A multitude of types of laser exist today.

They exploit the excitation and emission capacities of a variety of materials in the solid, liquid, gaseous, with semiconductors, or so-called chemical state. Each one possesses a different wavelength, different emission modes, and efficiency, depending on the materials used and their physical-chemical characteristics..

Emission Power
The lasers are also classified on the basis of their emission power, so we therefore have the so-called power lasers, medium power lasers, and low power lasers. The first include CO2, Argon, Ruby, Nd:YAG and some Diode lasers.

Carbon dioxide laser
This is certainly the most well-known among the molecular lasers. The energy levels used in the CO2 laser emission are related to the vibrational movements of the molecule and not to the electronic transitions; for this reason the wavelength of this laser is greater, and among the various lines of emission typical of this laser, the most widely used is in fact centered around 10,600 nm. The passage of the gas to the excited state is obtained either by means of electricity at a high voltage or radio frequency.

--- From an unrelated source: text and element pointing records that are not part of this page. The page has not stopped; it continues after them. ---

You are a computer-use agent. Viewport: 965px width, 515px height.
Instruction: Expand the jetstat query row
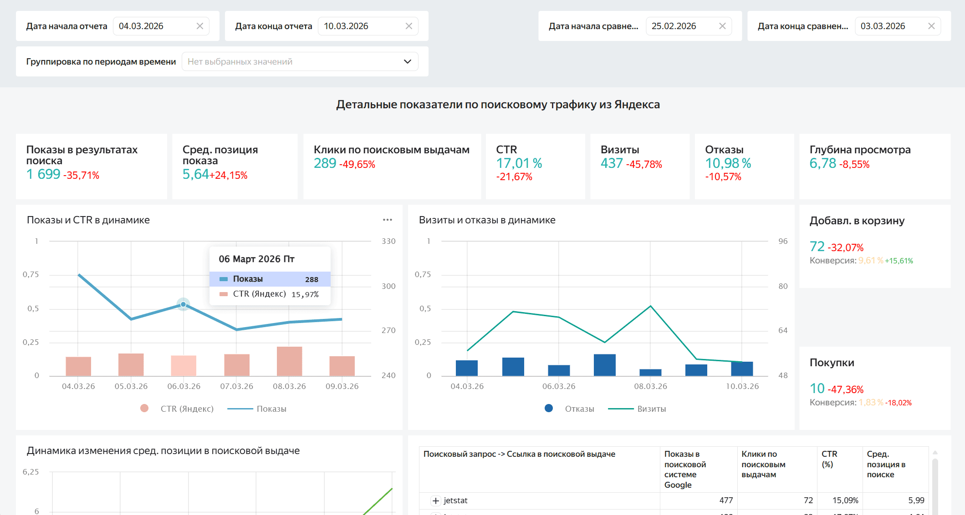436,500
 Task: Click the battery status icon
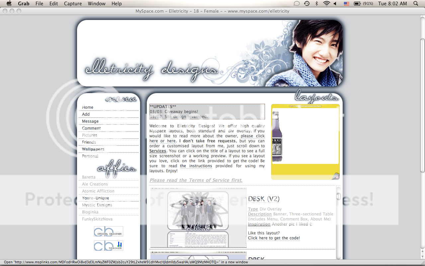(x=357, y=4)
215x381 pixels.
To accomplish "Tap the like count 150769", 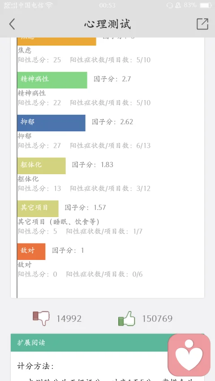I will pos(157,318).
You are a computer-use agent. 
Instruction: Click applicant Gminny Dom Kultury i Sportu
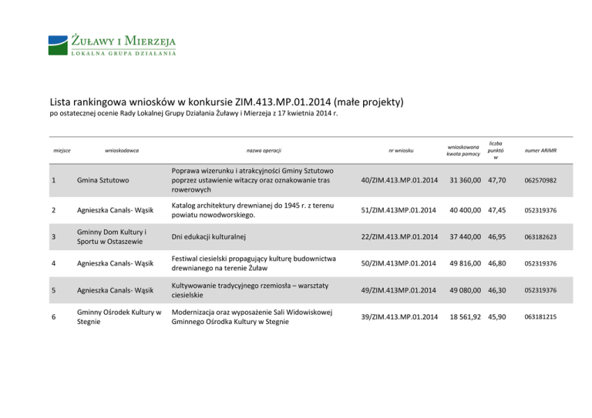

As time goes on, I grow increasingly more pleased with my decision to add laser surgery to our practice. My confidence in using the surgical laser is amplified by the excellent results that I am getting, especially in situations where my experience with conventional surgery were not as optimal as I would have liked.
                                                                                                                                                     -Lee. A. Wallace, DVM

The CO2 laser is very efficient, that is, the ratio between the energy used to produce the beam and the energy the beam transmits is relatively advantageous, even as much as 20-30% with powers in the range of tens of watts in continuous mode.

The emission of the laser beam can be produced either via a series of mirrors inside a jointed arm (the ML030 uses a patented titanium arm with seven joints), or conveyed by means of polycrystalline optical fibre or hollow fibre. The jointed arm is mounted onto the end part of the optic hand piece which focuses the beam. A light intensity of up to 50-80,000 W/cm2 can be reached on the focused spot. This intensity allows for carrying out high-precision cut tissue. If used in a defocused manner, with a spot diameter of approximately 1 mm, the power densities reached will be lower (200-600 W/cm2) and will allow for vaporizing vast skin surfaces.

The ML030 is able to operate in continuous (CW), pulsed (PW), or super-pulsed (SP) mode, with an average power of between 0.5 and 30 watts. Various accessories are available for enhancing the system: microscopes for micromanipulators, adaptors for rigid endoscopic surgery, surgical scanners, therapeutic scanners, spacers for therapy, etc.